< Psalmen 61 >
1 Een psalm van David, voor den opperzangmeester, op de Neginoth. O God! hoor mijn geschrei, merk op mijn gebed.
Til Sangmesteren; til Strengeleg; af David.
2 Van het einde des lands roep ik tot U als mijn hart overstelpt is; leid mij op een rotssteen, die mij te hoog zou zijn.
Gud! hør mit Raab, giv Agt paa min Bøn!
3 Want Gij zijt mij een Toevlucht geweest, een sterke Toren voor den vijand.
Jeg raaber til dig fra Landets Ende, naar mit Hjerte forsmægter; paa en Klippe, som ellers bliver mig for høj, fører du mig op.
4 Ik zal in Uw hut verkeren in eeuwigheden; ik zal mijn toevlucht nemen in het verborgene Uwer vleugelen. (Sela)
Thi du har været min Tilflugt og et stærkt Taarn imod Fjenden.
5 Want Gij, o God! hebt gehoord naar mijn geloften; Gij hebt mij gegeven de erfenis dergenen, die Uw Naam vrezen.
Jeg vil bo i dit Paulun i al Evighed, jeg vil søge Ly under dine Vingers Skjul. (Sela)

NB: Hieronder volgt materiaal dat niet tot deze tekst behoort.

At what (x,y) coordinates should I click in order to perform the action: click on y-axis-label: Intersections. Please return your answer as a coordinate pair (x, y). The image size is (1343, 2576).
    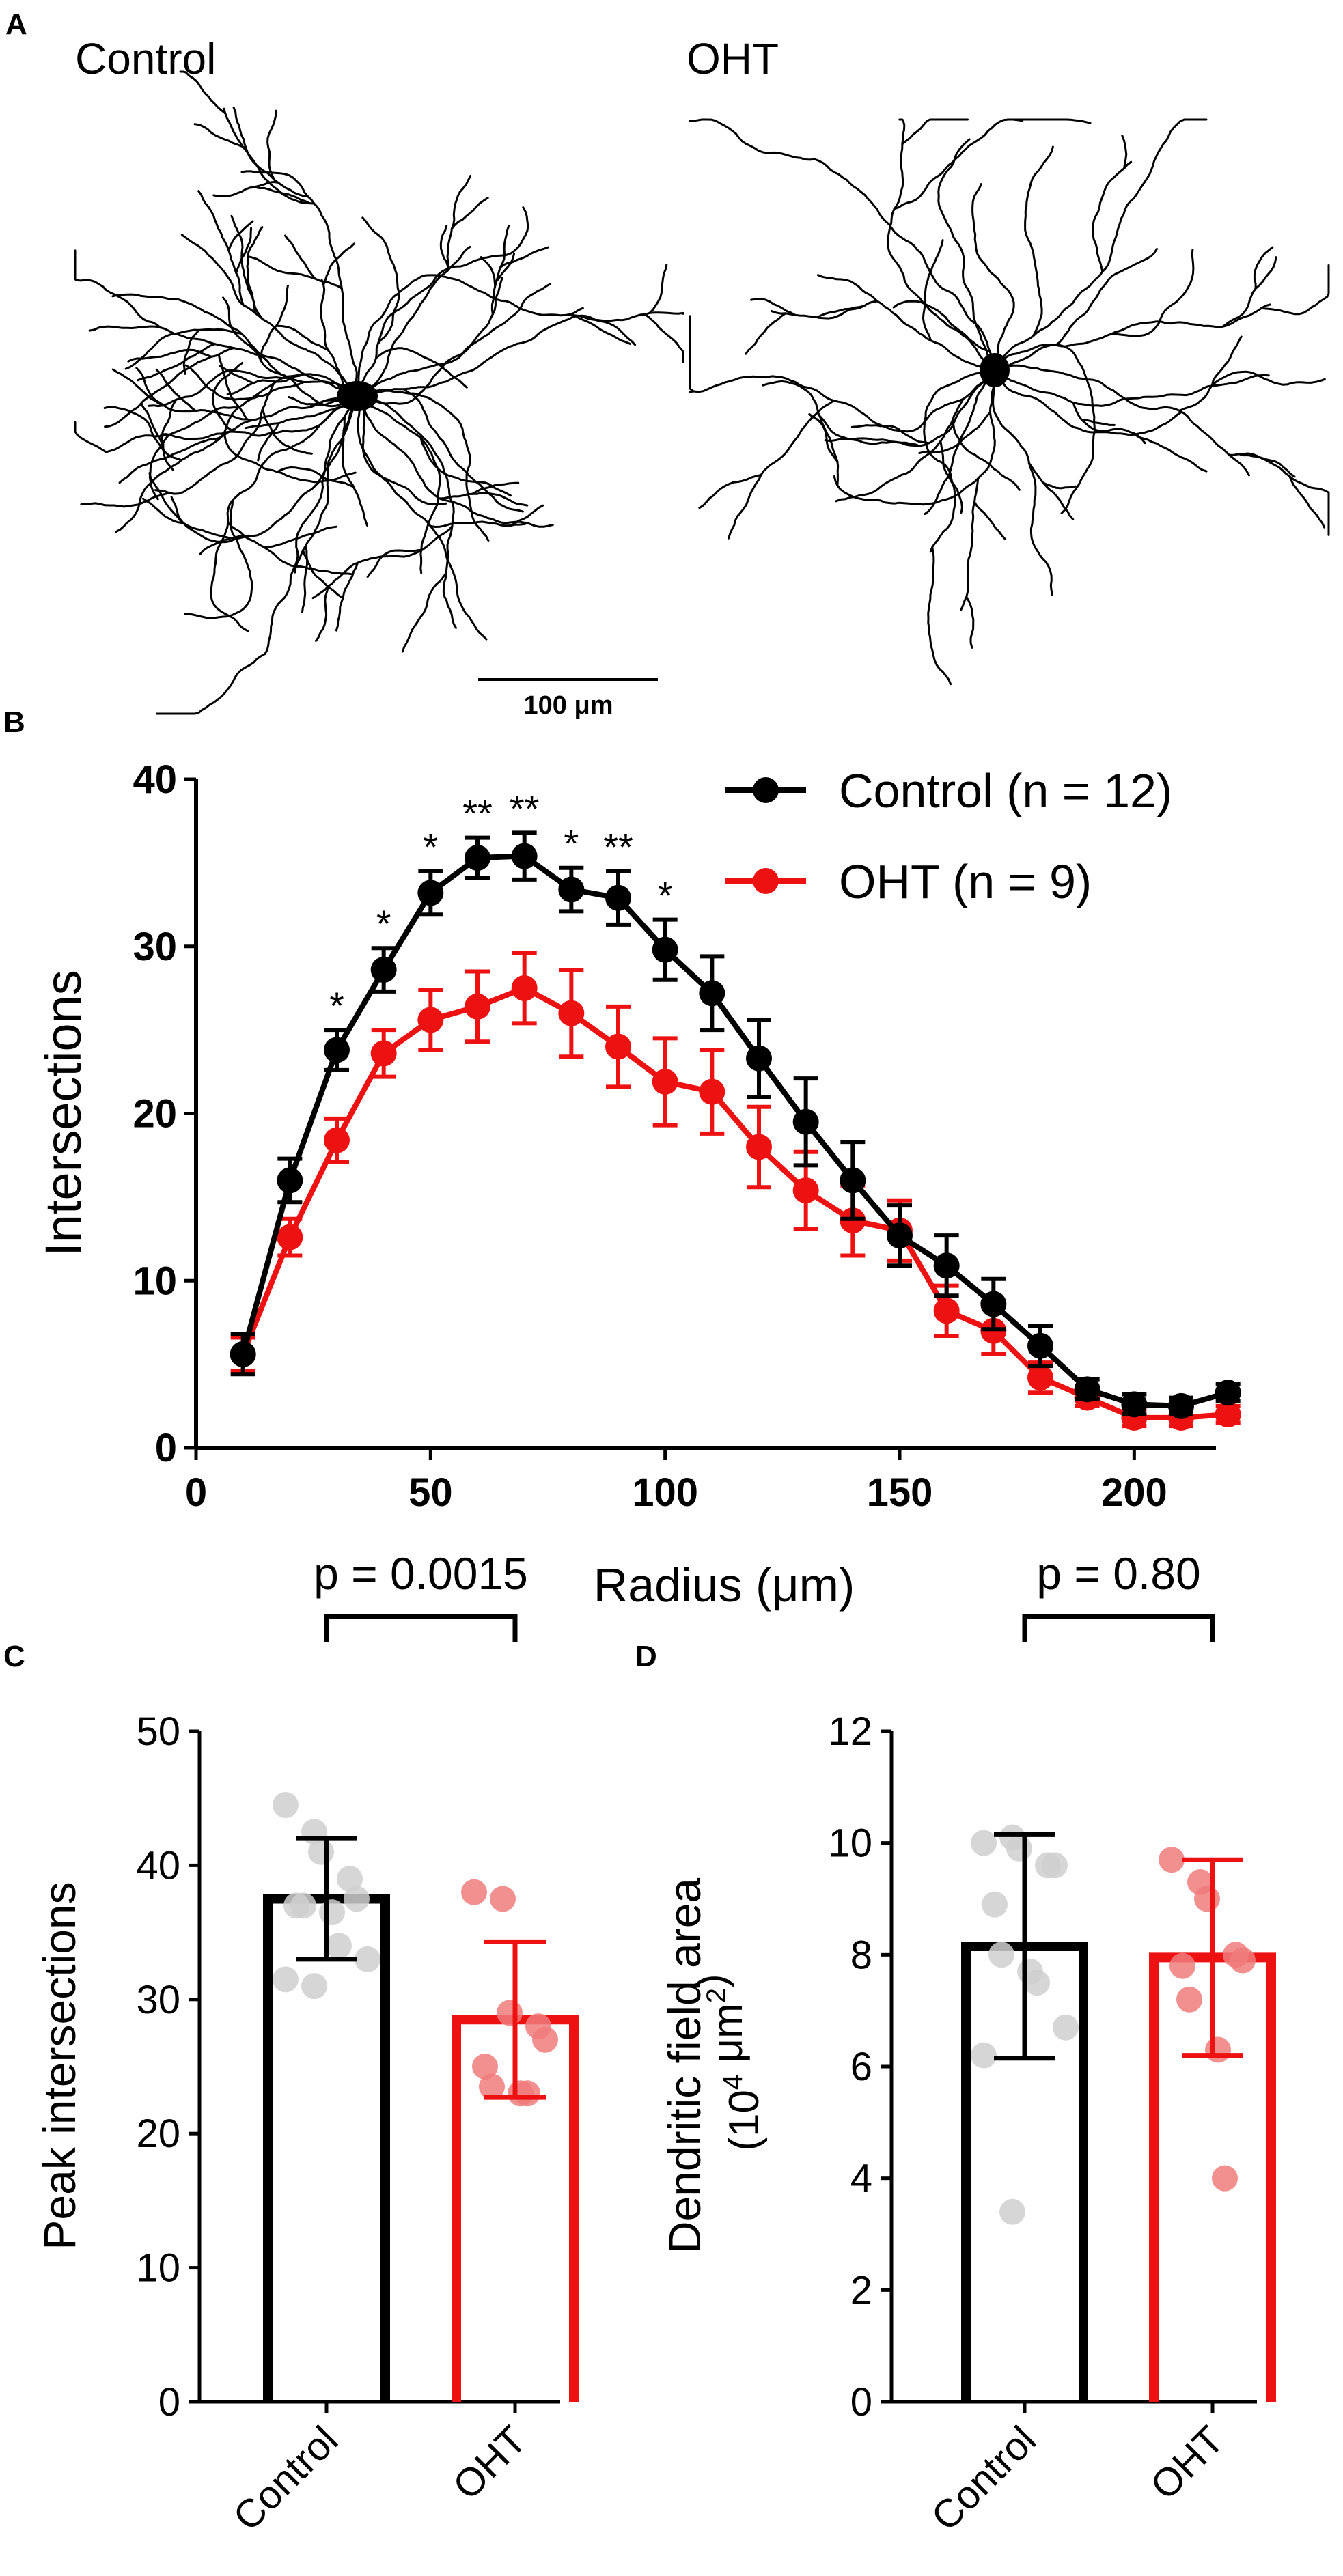
    Looking at the image, I should click on (64, 1114).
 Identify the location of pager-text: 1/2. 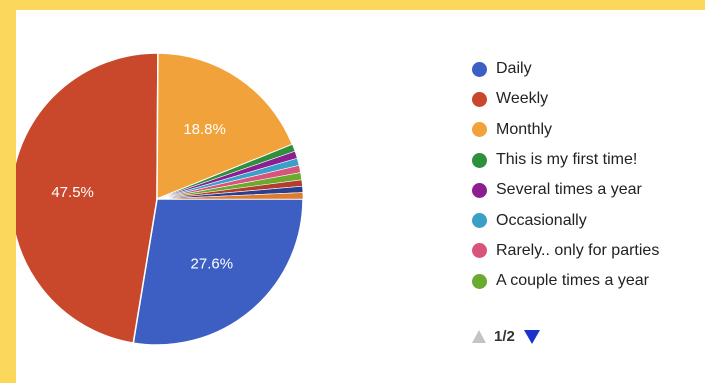
(504, 336).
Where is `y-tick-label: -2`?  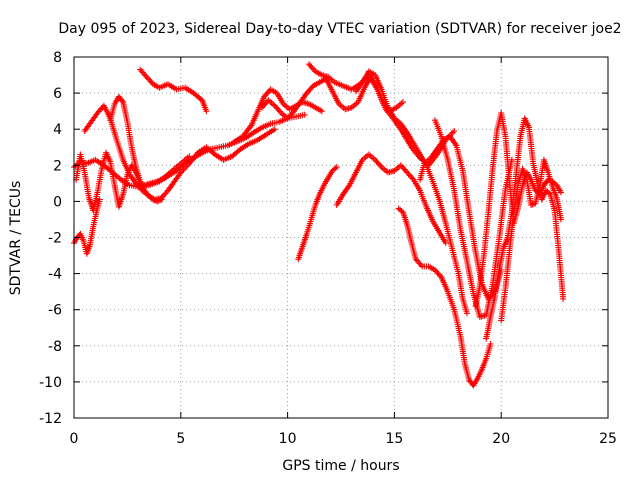 y-tick-label: -2 is located at coordinates (55, 239).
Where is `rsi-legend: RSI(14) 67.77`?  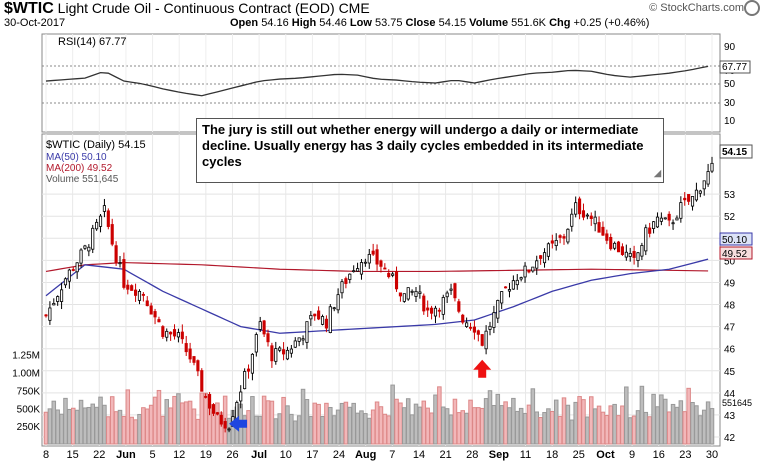 rsi-legend: RSI(14) 67.77 is located at coordinates (92, 42).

6 Gij zult dagen tot des konings dagen toedoen; zijn jaren zullen zijn als van geslacht tot geslacht;
Thi du, Gud! har hørt mine Løfter, du har givet mig Arv med dem, som frygte dit Navn.
7 Hij zal eeuwiglijk voor Gods aangezicht zitten; bereid goedertierenheid en waarheid, dat zij hem behoeden.
Du vil lægge Dage til Kongens Dage, hans Aar blive som fra Slægt til Slægt!
8 Zo zal ik Uw Naam psalmzingen in eeuwigheid; opdat ik mijn geloften betale, dag bij dag.
Han sidde evindelig for Guds Ansigt; beskik Miskundhed og Sandhed til at bevare ham! Saa vil jeg lovsynge dit Navn til evig Tid, at jeg kan betale mine Løfter fra Dag til Dag.